• GIVEN INFORMATION:
============
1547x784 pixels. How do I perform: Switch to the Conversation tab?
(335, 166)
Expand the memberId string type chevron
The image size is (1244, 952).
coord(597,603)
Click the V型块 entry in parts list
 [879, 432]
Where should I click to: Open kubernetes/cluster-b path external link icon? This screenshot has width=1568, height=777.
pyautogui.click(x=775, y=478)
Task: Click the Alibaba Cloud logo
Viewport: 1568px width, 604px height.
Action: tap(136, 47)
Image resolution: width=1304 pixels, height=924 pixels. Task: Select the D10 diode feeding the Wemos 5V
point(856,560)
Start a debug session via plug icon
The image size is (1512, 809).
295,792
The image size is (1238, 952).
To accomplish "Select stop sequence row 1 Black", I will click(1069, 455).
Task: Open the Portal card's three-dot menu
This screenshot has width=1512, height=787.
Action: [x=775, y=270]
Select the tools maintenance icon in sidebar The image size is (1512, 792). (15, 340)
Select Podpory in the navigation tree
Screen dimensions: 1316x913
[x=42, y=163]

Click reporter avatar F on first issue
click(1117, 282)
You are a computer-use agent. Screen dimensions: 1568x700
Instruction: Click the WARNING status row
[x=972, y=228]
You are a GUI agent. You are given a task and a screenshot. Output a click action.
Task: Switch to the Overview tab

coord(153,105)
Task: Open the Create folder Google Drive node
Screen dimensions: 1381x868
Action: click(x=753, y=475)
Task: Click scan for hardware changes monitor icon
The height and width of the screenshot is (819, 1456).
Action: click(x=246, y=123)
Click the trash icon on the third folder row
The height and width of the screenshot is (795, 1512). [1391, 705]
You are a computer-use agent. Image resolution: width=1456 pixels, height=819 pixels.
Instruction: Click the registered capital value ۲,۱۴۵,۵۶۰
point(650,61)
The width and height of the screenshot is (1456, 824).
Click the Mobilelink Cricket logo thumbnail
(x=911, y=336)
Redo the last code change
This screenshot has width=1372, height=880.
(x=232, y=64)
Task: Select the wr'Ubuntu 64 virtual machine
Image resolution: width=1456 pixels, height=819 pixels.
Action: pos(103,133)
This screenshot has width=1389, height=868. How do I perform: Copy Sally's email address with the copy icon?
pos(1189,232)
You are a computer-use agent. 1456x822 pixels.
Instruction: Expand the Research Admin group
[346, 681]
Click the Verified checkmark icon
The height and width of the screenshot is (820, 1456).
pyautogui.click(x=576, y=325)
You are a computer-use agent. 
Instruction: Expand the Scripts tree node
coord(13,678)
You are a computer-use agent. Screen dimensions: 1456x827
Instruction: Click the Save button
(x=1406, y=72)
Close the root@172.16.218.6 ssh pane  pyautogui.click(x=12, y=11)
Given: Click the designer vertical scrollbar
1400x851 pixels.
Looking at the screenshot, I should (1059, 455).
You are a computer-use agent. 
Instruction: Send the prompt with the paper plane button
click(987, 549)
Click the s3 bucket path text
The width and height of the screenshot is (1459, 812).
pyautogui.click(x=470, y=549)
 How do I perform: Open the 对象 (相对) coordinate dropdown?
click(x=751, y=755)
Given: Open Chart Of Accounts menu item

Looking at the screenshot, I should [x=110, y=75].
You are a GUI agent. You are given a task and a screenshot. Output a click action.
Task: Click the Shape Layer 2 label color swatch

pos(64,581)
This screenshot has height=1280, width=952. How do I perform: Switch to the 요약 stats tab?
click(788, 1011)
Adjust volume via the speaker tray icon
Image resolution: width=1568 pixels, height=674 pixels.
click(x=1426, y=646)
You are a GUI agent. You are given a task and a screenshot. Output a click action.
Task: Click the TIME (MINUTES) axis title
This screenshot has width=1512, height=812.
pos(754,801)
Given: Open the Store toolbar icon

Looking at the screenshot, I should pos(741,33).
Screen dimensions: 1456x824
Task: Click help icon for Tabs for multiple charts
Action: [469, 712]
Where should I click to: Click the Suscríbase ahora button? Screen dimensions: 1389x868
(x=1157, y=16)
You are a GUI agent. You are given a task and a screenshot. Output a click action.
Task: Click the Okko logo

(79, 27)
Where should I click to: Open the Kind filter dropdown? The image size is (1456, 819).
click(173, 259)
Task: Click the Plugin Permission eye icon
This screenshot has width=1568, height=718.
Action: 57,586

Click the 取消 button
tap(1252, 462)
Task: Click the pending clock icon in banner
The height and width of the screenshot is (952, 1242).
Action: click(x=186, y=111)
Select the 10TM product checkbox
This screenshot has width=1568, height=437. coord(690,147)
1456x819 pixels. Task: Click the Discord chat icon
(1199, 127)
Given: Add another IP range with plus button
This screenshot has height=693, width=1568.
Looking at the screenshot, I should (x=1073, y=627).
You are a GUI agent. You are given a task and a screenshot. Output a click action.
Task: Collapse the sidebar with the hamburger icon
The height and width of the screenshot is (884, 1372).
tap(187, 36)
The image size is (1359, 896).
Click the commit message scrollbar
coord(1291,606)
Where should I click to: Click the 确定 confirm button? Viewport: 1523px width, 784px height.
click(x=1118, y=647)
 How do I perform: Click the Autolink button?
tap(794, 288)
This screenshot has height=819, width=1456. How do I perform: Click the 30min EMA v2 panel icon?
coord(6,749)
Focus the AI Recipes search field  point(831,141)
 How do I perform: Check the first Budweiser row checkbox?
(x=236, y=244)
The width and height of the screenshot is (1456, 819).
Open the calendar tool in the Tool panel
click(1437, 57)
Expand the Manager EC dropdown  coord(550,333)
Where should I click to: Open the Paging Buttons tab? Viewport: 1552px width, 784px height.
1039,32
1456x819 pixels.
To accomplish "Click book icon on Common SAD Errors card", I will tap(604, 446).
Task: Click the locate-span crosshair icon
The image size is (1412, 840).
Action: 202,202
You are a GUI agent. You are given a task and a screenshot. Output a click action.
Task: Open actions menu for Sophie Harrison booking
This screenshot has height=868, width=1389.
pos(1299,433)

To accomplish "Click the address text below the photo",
============
• WHAT YOU WILL DO:
Collect, from the material above, every line containing the word "card".

• OUTPUT FOR THIS EXERCISE:
Task: Open the Portal card's three-dot menu
To accomplish "Click book icon on Common SAD Errors card", I will tap(604, 446).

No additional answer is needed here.